Tony Barry (tonyb@netinfo.com.au)
Tue, 17 Feb 1998 20:09:20 +1100

Linkers

Finding good models for publishing on the internet is difficult. Existing
publishers of academic journals have adopted mostly silly models where you
can get the electronic version for the same price as the paper plus a
surcharge of 10-20%. As publishing costs for academic journals are
increasing faster than inflation while their chief market, libraries, have
fixed or declining budgets the death of the paper academic journal is not
too far off.

The model below reported in EDUPAGE shifts the charges to the author rather
than the reader. For acadmic material I believe that this makes a great
deal of sense.

>
>ONLINE JOURNALS TAP AUTHORS FOR REVENUES
>At least two scholarly journals are forging a new business model for
>academic publishing: they're charging the authors, not the readers.

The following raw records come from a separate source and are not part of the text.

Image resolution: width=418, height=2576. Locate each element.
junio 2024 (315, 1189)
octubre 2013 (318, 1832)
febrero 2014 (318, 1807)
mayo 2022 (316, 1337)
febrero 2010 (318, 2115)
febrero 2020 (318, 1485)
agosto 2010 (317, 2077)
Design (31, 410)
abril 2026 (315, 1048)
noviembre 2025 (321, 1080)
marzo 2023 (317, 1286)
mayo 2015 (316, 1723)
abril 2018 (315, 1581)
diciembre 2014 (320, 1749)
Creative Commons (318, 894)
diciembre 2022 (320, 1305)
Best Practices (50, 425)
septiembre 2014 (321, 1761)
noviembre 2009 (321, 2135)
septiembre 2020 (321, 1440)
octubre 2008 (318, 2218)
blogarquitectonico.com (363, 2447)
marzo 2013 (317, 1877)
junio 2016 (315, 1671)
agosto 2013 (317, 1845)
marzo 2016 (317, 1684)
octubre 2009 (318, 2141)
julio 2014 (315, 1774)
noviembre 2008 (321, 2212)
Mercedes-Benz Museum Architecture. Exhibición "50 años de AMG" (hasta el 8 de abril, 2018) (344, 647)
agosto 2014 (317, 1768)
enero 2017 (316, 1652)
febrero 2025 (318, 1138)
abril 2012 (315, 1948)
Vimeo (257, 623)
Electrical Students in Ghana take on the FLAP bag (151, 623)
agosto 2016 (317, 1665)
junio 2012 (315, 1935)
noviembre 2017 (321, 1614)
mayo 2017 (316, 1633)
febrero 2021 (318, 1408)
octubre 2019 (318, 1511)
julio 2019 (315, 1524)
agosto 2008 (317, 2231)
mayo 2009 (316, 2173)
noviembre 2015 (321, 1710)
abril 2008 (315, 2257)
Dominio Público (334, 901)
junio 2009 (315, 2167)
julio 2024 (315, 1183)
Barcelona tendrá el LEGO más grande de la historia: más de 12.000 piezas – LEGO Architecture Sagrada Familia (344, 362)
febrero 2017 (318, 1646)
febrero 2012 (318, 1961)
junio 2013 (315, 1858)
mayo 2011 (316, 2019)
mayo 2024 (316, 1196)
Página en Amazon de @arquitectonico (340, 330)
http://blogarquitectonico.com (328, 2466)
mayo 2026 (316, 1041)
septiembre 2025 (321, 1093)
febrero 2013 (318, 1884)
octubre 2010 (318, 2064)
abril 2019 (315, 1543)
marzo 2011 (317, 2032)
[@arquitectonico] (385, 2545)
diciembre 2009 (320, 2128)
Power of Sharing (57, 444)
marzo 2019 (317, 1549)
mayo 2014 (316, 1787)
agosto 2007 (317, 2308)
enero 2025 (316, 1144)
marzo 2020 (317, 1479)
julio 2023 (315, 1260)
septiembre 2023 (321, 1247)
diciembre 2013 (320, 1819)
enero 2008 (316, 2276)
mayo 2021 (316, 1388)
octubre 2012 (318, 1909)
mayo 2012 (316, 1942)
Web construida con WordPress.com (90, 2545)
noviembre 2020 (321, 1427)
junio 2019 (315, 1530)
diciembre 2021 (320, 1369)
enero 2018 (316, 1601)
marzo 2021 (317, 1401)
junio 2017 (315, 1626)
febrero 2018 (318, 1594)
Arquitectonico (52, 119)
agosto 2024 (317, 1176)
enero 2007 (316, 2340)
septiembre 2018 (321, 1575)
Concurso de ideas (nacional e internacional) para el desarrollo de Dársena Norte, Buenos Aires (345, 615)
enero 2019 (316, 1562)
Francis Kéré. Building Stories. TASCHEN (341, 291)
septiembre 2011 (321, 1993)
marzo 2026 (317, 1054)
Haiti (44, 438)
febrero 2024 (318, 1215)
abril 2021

Optics
>Express, a publication of the Optical Society of America, and the Internet
>Journal of Nitride Semiconductor Research, both have adopted the "pay to
>publish" strategy and distribute the journals free to subscribers. Optics
>Express charges $300 for an accepted article, and the Internet Journal
>charges $275 per submission, with a refund of $165 if an article is not
>accepted. Publishers acknowledge that the success of this approach will
>hinge on whether they can produce enough influential readers to make it
>worth the authors' while. The director of science libraries at Yale
>University calls it a "fascinating new approach to journal distribution."